For years, educators, parents and advocates for children have argued that girls are short-changed in math and science, youth sports, and even school career fairs. Boys, they say, are penalized for a disinterest in reading, “pent-up energy” in the classroom and aggressiveness.
These concerns have spawned books on gender differences, hundreds of single-sex education schools, and – some would argue – the perpetuation of old, damaging stereotypes.
In their book, The Truth About Girls and Boys: Challenging Toxic Stereotypes About Our Children (Columbia University Press, 2011), Boston authors Rosalind Barnett and Caryl Rivers confront longtime stereotypes about boys and girls, from learning differences to toy preferences. They blame the media and our 21st-century insistence on giving kids the very best in education and nurturing for the books, toys and attitudes that separate children along gender lines. They question the necessity of single-sex schools and they claim that we inadvertently pass along stereotypes to kids, limiting their potential.
“The message in the popular press has been that boys and girls might as well be a different species,” says Barnett, a senior scientist at the Brandeis University Women’s Studies Research Center in Waltham who studies and writes about gender. “They have different brain styles, different interests – they’re almost like opposites.”
“To the point where they should be parented differently, educated differently and trained for different careers,” adds Rivers, a journalism professor at Boston University.
Barnett and Rivers believe there is no “hard-wired” difference in male and female intellect. Rather, they say, children have individual strengths, and we need to nurture those, not gender expectations. They reject claims that structural differences in the brain feed boys’ propensity toward math and science and girls’ strengths in English, emotional expression and empathy. The research, they say, doesn’t back it up, and their book uses that research to refute claims about gender differences.
Among the points they make in the book:
- There’s no firm evidence that boys are better than girls at math. But media stories and cultural attitudes can lead to girls feeling inferior in math.
- Children absorb attitudes about gender as early as age 2. Parents, Rivers says, need to be careful not to suggest gender limits to their kids. “We talked with one kindergarten teacher who said a mother told her, ‘Oh my daughter isn’t good at math. The little girl was 5! What did the mother know about whether the girl was good at math?”

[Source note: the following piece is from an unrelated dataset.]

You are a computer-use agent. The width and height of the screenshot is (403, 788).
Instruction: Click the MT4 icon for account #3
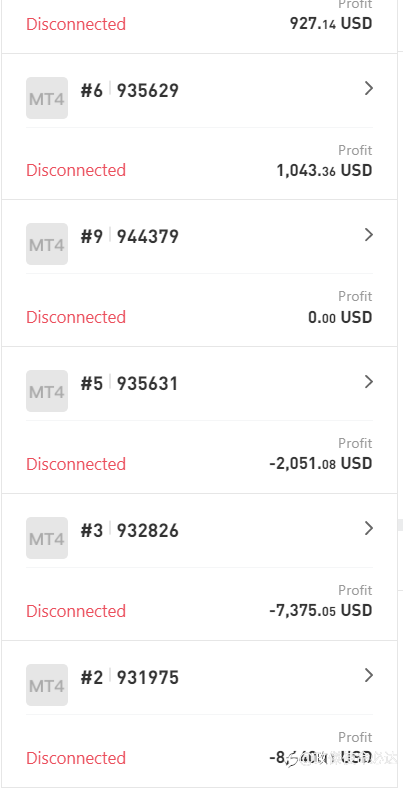[x=47, y=538]
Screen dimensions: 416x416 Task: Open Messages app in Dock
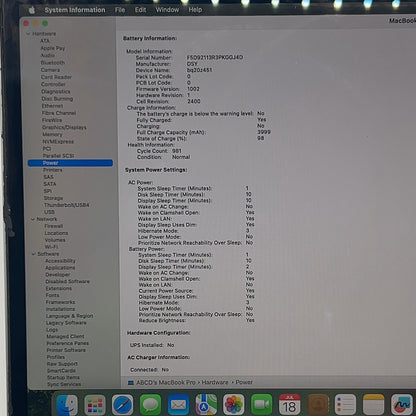150,405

- Parents mistakenly think boys will be bigger risk takers. Studies have shown otherwise, including one that Barnett cites about a group of toddlers prompted to climb ramps. Mothers predicted boys would climb higher, but actually girls did.
- Boys’ brain structure is thought to make them less emotional or empathic. But, Rivers points out, there’s no gender difference in emotional responsiveness in infancy. “As they grow up, boys get this message that, ‘Emotions are not for you; you’ve got to damp them down.’”
Deirdre Wilson is senior editor of the Boston Parents Paper.